═══ MATERIAL ═══

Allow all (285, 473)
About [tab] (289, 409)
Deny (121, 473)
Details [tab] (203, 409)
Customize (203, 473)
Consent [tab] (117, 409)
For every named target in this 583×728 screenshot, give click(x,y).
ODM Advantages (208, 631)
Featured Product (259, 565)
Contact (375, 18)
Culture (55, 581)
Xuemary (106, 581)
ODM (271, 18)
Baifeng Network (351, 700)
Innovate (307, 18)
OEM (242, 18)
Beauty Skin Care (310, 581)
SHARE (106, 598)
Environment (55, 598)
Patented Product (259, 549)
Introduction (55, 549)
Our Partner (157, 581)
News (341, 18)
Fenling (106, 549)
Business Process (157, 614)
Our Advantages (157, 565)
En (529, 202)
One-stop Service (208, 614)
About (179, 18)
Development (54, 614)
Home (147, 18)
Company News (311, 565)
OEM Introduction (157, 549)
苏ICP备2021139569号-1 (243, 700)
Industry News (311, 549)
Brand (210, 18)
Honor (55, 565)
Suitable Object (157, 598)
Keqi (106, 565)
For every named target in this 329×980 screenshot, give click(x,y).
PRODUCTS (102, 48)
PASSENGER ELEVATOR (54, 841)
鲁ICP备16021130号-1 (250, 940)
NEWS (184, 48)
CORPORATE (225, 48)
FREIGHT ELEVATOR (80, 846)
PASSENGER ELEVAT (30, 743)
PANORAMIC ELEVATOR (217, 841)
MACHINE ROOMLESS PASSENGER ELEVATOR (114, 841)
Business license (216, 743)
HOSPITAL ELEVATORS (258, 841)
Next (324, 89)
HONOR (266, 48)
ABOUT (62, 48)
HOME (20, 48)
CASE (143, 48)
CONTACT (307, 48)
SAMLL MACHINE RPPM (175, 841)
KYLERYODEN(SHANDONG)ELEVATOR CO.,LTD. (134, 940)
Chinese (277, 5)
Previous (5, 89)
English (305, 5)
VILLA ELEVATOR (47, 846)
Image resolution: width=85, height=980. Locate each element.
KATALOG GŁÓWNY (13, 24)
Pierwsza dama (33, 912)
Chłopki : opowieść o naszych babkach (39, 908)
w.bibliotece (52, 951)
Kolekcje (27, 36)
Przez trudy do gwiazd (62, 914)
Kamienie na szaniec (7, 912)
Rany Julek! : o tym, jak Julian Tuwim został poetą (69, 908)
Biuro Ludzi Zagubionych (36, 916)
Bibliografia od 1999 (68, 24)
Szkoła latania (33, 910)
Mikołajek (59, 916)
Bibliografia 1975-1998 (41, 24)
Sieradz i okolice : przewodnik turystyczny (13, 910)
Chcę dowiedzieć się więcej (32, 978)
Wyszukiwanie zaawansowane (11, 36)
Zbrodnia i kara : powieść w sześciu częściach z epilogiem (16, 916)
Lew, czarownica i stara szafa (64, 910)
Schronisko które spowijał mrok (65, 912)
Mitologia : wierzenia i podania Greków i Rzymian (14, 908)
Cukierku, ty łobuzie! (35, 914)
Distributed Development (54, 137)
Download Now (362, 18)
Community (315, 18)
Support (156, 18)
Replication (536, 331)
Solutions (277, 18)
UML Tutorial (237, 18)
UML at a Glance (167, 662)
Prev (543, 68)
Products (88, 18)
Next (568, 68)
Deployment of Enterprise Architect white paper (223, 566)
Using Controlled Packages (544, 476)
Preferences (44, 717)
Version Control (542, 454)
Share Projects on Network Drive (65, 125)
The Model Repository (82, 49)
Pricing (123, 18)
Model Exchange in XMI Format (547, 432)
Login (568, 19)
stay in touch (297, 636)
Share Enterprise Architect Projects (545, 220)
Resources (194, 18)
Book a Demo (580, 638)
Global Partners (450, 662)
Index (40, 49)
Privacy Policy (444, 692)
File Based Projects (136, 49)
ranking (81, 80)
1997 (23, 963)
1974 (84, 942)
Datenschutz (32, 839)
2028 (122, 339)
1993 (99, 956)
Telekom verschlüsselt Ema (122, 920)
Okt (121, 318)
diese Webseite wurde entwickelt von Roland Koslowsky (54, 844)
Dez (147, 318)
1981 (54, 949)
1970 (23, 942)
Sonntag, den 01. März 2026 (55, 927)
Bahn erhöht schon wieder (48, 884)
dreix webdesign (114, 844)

═══

STATED EXERCISE | Reproduce every one of the records above, line for line and character for character.

EXERCISE RESULT |
Allow all (285, 473)
About [tab] (289, 409)
Deny (121, 473)
Details [tab] (203, 409)
Customize (203, 473)
Consent [tab] (117, 409)
For every named target in this 583×728 screenshot, give click(x,y).
ODM Advantages (208, 631)
Featured Product (259, 565)
Contact (375, 18)
Culture (55, 581)
Xuemary (106, 581)
ODM (271, 18)
Baifeng Network (351, 700)
Innovate (307, 18)
OEM (242, 18)
Beauty Skin Care (310, 581)
SHARE (106, 598)
Environment (55, 598)
Patented Product (259, 549)
Introduction (55, 549)
Our Partner (157, 581)
News (341, 18)
Fenling (106, 549)
Business Process (157, 614)
Our Advantages (157, 565)
En (529, 202)
One-stop Service (208, 614)
About (179, 18)
Development (54, 614)
Home (147, 18)
Company News (311, 565)
OEM Introduction (157, 549)
苏ICP备2021139569号-1 (243, 700)
Industry News (311, 549)
Brand (210, 18)
Honor (55, 565)
Suitable Object (157, 598)
Keqi (106, 565)
For every named target in this 329×980 screenshot, give click(x,y).
PRODUCTS (102, 48)
PASSENGER ELEVATOR (54, 841)
鲁ICP备16021130号-1 (250, 940)
NEWS (184, 48)
CORPORATE (225, 48)
FREIGHT ELEVATOR (80, 846)
PASSENGER ELEVAT (30, 743)
PANORAMIC ELEVATOR (217, 841)
MACHINE ROOMLESS PASSENGER ELEVATOR (114, 841)
Business license (216, 743)
HOSPITAL ELEVATORS (258, 841)
Next (324, 89)
HONOR (266, 48)
ABOUT (62, 48)
HOME (20, 48)
CASE (143, 48)
CONTACT (307, 48)
SAMLL MACHINE RPPM (175, 841)
KYLERYODEN(SHANDONG)ELEVATOR CO.,LTD. (134, 940)
Chinese (277, 5)
Previous (5, 89)
English (305, 5)
VILLA ELEVATOR (47, 846)
Image resolution: width=85, height=980. Locate each element.
KATALOG GŁÓWNY (13, 24)
Pierwsza dama (33, 912)
Chłopki : opowieść o naszych babkach (39, 908)
w.bibliotece (52, 951)
Kolekcje (27, 36)
Przez trudy do gwiazd (62, 914)
Kamienie na szaniec (7, 912)
Rany Julek! : o tym, jak Julian Tuwim został poetą (69, 908)
Biuro Ludzi Zagubionych (36, 916)
Bibliografia od 1999 (68, 24)
Szkoła latania (33, 910)
Mikołajek (59, 916)
Bibliografia 1975-1998 (41, 24)
Sieradz i okolice : przewodnik turystyczny (13, 910)
Chcę dowiedzieć się więcej (32, 978)
Wyszukiwanie zaawansowane (11, 36)
Zbrodnia i kara : powieść w sześciu częściach z epilogiem (16, 916)
Lew, czarownica i stara szafa (64, 910)
Schronisko które spowijał mrok (65, 912)
Mitologia : wierzenia i podania Greków i Rzymian (14, 908)
Cukierku, ty łobuzie! (35, 914)
Distributed Development (54, 137)
Download Now (362, 18)
Community (315, 18)
Support (156, 18)
Replication (536, 331)
Solutions (277, 18)
UML Tutorial (237, 18)
UML at a Glance (167, 662)
Prev (543, 68)
Products (88, 18)
Next (568, 68)
Deployment of Enterprise Architect white paper (223, 566)
Using Controlled Packages (544, 476)
Preferences (44, 717)
Version Control (542, 454)
Share Projects on Network Drive (65, 125)
The Model Repository (82, 49)
Pricing (123, 18)
Model Exchange in XMI Format (547, 432)
Login (568, 19)
stay in touch (297, 636)
Share Enterprise Architect Projects (545, 220)
Resources (194, 18)
Book a Demo (580, 638)
Global Partners (450, 662)
Index (40, 49)
Privacy Policy (444, 692)
File Based Projects (136, 49)
ranking (81, 80)
1997 (23, 963)
1974 (84, 942)
Datenschutz (32, 839)
2028 (122, 339)
1993 (99, 956)
Telekom verschlüsselt Ema (122, 920)
Okt (121, 318)
diese Webseite wurde entwickelt von Roland Koslowsky (54, 844)
Dez (147, 318)
1981 (54, 949)
1970 (23, 942)
Sonntag, den 01. März 2026 (55, 927)
Bahn erhöht schon wieder (48, 884)
dreix webdesign (114, 844)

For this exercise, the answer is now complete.